A born organizer Rich Ritchie got his start running sports leagues growing up in the Ravenswood Houses.

"In the summer," he said, when school was out "all us kids would go meet in what we called 'the circle,' in the middle of the project. We'd choose up teams, and we'd stick with those teams from sunup to sundown, all the way through the end of the summer.

"And what do you know? I was the one in the middle, telling everyone which side they'd play for."

Ritchie became a two-sport stal- wart, starring in ad hoc roller hockey games and organized baseball, in which sport he said he eventually earned a couple of pro tryouts. As he transitioned into his adult life, getting involved in sports leagues came naturally.

"I've always been known as an organizer," he said. "I had a friend who used to say I could get a baseball team going in the Sahara Desert."

Sure enough, Ritchie ran the Queens Roller Hockey Association for over 20 years, and Empire Softball for 15. These days, in addition to running QSLA, he's the head coach of the Long Island 495ers, a professional roller hockey team playing in the American Inline Hockey Association.

2008 highlights

Ritchie inaugurated the QLSA last year, running an eight-team league on weeknights out of Queensboro Park. The Heavy Hitters, representing College Point, won the playoffs behind the hitting and pitching of postseason MVP John Galindo.

The 2008 season also featured an all-star game, complete with home run contest, two competitions which Ritchie had never staged before.

"For the home run contest, we set up cones in the outfield to show what a homerun was, and we set them up too far. So no one hit a homerun in the first round. We moved them in after that."

The season also featured a cameo appearance from a former- Yankees great.

"I was umpiring a league game," Ritchie said, "and we're getting ready to start, and I hear someone from one of the teams—it was the Cardinals, who are all Williamsburg guys—'Hey Mick, we don't have enough. You're going to have to play.

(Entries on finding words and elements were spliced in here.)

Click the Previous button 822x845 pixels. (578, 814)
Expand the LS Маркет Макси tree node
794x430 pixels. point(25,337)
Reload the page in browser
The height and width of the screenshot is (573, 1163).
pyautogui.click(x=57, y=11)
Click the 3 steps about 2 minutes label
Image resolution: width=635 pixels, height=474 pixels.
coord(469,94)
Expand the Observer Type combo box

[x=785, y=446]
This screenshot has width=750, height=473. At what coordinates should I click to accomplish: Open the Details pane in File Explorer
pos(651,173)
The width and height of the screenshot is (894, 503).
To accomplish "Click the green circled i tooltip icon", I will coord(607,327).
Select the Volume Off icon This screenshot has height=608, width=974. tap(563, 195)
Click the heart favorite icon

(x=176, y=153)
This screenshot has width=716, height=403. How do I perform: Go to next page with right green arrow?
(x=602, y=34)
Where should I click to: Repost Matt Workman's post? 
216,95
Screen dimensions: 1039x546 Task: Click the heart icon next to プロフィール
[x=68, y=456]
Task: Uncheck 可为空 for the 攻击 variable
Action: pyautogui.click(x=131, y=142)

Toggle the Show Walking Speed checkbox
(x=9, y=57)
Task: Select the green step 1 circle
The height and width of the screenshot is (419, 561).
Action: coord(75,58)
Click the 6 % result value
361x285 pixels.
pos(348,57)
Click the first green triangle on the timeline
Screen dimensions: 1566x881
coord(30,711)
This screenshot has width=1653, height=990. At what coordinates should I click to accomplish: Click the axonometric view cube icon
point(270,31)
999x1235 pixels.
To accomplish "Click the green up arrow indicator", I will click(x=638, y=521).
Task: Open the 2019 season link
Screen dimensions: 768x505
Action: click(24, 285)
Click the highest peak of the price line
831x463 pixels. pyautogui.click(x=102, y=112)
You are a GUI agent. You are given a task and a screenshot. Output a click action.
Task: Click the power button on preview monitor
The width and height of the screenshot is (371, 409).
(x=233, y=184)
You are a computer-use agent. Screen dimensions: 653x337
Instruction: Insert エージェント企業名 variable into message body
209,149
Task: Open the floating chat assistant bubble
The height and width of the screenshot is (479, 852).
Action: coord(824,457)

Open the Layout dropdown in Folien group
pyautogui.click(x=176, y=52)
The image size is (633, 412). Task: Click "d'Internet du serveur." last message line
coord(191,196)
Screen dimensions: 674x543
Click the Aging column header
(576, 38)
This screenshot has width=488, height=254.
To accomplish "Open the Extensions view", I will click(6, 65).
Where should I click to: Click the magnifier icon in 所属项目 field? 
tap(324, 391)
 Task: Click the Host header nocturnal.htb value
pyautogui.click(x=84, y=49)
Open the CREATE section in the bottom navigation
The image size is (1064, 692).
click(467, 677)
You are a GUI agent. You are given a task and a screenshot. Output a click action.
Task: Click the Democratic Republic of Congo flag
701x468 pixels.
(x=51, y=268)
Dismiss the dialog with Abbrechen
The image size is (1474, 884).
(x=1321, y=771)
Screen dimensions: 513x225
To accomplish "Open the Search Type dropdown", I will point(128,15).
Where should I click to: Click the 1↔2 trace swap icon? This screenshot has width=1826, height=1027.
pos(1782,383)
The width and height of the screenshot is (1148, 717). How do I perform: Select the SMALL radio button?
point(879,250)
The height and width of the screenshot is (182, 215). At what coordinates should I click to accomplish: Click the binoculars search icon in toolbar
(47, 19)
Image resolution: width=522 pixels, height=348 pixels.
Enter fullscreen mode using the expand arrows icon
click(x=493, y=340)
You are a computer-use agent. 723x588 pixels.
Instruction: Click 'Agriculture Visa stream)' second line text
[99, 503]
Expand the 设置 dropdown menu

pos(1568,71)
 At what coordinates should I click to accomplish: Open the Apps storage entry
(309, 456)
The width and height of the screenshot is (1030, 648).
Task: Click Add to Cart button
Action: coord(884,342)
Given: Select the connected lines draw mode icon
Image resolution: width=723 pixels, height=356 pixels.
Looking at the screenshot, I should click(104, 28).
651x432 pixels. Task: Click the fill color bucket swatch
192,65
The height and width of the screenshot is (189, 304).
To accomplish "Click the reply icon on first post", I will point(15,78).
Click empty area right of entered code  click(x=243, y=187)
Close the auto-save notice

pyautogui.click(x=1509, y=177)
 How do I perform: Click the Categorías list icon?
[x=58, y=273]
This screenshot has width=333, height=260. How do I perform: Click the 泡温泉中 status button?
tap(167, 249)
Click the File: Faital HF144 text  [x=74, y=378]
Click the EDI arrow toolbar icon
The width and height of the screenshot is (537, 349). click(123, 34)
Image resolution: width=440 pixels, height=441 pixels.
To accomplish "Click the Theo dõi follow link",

"I didn't really think of it, but I notice a guy coaching third base in a New York Diamonds T-shirt. And the first batter says, 'You see who we got playing with us tonight?'

"And I look back down to third base, and the guy's got this distinctive walk. And I kind of squinted at him for a second, and I said, 'Wow. That's Mickey Rivers.'

"He was going to come back and be the honorary captain for the allstar game, but he was out of town, or there was a conflict with oldtimers day at Yankee Stadium, or something like that."

Looking ahead to 2009

Ritchie also tried a new payout structure last year: whereas he had previously reserved the cash pot for the playoff champions, with perhaps a smaller share going to the regular season winner, in 2008, QLSA awarded a little piece of the pot to a wild card team.

Ritchie said he thought the revised payout was a success, and that he's expanding on the idea for 2009.

"I always used to do winnertake all, and I think it caused a lot of bad blood. By dividing the money up you keep more teams happy, give more teams something to play for. If it doesn't work, we can always go back."

QLSA has expanded to 16 teams—playing in two eight-team divisions—for its 2009 season, including clubs from Ridgewood, Williamsburg, Jackson Heights, Long Island City and other parts of Queens and Brooklyn.

Ritchie said he had to fight the urge to expand further.

"Some of the teams wanted me to do Saturday/Sunday, too, and I thought about it. But one thing I've learned is that you have to grow slowly, or you run the risk of a backslide."

When asked to pick some potential favorites out of the 2009 teams, he refused.

"I would never pick a favorite," he said. "I always remember that anything can happen in this game, so in the name of impartiality, it's better not to anticipate in advance. I don't play favorites, I don't hold a grudge and I try to let teams know it's about them, not about me."

People seem to know these things about Ritchie, because after all these years, they're still signing up to play in his leagues.